_What is required_. Return each line of the listing in which the word "Terms" appears.

_The data_.
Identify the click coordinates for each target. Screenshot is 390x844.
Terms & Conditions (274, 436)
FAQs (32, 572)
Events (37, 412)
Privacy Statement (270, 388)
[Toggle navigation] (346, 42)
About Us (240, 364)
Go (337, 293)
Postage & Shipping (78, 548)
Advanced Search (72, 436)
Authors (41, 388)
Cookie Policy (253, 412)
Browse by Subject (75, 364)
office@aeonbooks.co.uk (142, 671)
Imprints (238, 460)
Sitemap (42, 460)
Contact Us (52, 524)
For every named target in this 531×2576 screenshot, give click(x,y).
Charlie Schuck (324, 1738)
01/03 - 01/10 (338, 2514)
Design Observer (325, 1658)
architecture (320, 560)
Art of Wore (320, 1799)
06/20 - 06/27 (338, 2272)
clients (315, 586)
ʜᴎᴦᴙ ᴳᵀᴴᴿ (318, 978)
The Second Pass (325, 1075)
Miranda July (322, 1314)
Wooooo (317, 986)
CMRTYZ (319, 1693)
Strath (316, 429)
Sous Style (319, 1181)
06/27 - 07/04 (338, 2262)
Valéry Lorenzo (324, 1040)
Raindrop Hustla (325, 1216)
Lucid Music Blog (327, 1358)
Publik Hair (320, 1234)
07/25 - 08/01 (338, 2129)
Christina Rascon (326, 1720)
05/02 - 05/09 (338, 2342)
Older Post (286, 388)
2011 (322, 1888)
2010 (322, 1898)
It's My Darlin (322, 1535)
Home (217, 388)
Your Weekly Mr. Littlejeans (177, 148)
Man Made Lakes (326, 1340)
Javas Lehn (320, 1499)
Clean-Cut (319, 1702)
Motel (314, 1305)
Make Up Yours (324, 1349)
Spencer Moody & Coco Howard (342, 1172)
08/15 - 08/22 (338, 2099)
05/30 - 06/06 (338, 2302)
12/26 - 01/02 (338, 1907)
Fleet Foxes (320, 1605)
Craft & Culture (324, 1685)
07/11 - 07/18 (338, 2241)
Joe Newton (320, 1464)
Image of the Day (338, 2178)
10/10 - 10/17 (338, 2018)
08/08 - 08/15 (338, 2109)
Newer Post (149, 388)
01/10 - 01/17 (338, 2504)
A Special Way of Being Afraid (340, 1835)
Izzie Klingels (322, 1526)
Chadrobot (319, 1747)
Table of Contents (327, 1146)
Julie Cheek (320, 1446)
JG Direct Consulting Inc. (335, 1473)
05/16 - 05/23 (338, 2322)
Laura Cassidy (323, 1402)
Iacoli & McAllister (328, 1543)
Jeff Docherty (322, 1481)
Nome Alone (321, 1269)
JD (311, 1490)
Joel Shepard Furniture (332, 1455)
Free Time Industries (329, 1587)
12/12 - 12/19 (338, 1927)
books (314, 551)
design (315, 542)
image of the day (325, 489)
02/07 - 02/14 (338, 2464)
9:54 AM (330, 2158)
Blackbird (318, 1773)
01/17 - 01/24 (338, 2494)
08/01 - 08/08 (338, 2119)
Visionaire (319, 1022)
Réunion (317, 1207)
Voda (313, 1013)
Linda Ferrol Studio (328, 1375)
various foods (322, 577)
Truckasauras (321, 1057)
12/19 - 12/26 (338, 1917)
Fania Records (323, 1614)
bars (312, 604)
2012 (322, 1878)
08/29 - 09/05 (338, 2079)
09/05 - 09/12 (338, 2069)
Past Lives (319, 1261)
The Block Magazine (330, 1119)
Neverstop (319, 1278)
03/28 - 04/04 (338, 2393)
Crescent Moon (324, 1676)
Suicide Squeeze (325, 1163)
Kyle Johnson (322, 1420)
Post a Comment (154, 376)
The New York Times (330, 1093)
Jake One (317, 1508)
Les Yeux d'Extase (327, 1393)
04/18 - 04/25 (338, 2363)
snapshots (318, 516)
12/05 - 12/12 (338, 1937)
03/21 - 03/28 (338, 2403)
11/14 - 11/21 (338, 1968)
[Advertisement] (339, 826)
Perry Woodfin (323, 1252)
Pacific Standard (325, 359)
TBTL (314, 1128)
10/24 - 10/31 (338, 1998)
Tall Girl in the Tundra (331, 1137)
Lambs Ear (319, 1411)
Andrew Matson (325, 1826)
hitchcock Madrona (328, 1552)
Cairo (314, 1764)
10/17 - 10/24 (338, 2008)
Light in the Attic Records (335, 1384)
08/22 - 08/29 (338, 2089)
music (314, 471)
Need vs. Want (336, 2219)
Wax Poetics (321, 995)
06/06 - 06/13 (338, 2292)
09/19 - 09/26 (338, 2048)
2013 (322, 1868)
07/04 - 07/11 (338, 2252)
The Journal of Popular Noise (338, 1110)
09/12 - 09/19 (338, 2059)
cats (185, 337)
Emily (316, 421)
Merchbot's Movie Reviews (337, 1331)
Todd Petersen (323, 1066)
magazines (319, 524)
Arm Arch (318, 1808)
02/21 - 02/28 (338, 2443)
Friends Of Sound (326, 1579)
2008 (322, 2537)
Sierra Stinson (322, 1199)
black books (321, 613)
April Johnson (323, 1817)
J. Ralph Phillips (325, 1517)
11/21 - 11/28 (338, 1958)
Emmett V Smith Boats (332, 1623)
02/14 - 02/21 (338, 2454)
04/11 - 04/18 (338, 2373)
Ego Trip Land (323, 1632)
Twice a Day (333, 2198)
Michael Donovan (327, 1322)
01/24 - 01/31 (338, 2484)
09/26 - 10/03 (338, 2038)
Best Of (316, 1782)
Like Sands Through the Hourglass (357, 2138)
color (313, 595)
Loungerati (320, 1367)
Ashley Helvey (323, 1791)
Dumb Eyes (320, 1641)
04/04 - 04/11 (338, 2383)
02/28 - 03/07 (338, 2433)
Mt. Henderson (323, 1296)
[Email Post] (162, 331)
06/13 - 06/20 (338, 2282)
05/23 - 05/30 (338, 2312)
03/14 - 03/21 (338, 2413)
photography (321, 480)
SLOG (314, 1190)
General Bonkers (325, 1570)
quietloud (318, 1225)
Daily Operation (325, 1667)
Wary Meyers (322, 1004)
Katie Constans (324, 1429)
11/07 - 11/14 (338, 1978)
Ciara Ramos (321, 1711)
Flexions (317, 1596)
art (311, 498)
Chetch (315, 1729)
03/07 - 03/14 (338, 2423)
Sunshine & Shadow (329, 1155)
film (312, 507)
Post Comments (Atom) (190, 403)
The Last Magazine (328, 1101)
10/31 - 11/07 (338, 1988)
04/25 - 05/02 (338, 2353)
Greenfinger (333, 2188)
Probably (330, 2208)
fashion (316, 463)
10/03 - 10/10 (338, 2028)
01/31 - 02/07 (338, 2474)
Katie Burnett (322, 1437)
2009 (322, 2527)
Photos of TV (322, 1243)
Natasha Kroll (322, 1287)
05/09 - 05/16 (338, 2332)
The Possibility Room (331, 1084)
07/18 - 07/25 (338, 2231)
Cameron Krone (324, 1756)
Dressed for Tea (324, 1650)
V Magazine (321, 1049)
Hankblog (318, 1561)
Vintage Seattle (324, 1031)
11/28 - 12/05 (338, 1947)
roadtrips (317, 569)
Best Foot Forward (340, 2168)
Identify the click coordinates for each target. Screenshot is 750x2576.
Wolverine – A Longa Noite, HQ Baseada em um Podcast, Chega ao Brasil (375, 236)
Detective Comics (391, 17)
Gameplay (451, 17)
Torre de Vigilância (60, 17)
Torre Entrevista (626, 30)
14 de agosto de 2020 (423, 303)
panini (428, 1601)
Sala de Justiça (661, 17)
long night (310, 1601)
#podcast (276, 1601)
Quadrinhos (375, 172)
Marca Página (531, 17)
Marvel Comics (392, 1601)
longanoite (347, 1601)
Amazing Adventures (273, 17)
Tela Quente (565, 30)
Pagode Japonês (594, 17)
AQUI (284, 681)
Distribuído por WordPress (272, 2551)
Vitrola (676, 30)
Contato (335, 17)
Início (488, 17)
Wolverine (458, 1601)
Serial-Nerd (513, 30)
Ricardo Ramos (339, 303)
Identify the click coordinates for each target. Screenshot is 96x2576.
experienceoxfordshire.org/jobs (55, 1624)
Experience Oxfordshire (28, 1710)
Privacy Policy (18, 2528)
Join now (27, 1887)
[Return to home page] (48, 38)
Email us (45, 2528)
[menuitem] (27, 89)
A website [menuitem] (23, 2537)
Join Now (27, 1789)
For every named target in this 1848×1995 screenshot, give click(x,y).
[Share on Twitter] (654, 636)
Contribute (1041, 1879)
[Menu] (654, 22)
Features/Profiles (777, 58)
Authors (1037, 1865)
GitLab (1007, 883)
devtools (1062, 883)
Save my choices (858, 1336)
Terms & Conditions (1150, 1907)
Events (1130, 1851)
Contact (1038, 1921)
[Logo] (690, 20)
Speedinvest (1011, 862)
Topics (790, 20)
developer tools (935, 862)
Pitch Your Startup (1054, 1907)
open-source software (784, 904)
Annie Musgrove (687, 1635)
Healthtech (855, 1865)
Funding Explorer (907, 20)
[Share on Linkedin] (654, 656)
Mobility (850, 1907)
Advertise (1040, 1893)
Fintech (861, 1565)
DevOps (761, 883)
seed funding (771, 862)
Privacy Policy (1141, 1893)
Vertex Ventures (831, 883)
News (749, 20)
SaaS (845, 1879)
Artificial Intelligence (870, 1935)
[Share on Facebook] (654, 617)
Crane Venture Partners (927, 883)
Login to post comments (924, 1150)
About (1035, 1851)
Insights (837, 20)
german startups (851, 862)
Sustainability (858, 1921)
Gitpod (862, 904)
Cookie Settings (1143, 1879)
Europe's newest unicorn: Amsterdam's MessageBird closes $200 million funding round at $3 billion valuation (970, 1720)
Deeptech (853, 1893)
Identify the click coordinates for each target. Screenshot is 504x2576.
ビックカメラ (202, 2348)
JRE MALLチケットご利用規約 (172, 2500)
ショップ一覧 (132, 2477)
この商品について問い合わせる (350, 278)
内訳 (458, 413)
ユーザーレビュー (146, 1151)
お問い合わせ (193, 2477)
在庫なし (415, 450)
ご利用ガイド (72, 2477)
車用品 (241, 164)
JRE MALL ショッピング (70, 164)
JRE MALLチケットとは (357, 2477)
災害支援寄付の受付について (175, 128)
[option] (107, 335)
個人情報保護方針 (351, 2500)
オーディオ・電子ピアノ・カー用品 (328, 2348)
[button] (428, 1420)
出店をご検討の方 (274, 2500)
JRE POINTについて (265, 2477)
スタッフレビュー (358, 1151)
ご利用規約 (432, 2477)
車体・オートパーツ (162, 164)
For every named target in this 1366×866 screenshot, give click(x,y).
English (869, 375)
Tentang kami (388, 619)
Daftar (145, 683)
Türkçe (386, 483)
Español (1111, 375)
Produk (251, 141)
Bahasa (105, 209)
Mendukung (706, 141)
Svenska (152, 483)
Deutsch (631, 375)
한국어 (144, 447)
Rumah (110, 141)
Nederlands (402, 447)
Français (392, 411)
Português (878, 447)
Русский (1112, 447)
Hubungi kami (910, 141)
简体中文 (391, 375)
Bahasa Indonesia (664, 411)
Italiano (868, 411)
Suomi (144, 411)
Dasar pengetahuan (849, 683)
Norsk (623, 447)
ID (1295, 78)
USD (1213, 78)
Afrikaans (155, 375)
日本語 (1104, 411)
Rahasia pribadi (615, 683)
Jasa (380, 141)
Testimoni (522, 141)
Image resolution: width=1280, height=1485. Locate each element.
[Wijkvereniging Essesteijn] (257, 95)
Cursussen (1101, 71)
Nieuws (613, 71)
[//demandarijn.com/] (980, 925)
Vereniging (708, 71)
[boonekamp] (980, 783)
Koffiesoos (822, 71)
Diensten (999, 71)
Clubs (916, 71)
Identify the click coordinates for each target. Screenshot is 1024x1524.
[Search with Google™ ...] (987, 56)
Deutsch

_Answer for the task_.
Terms & Conditions (274, 436)
Terms & Conditions (1150, 1907)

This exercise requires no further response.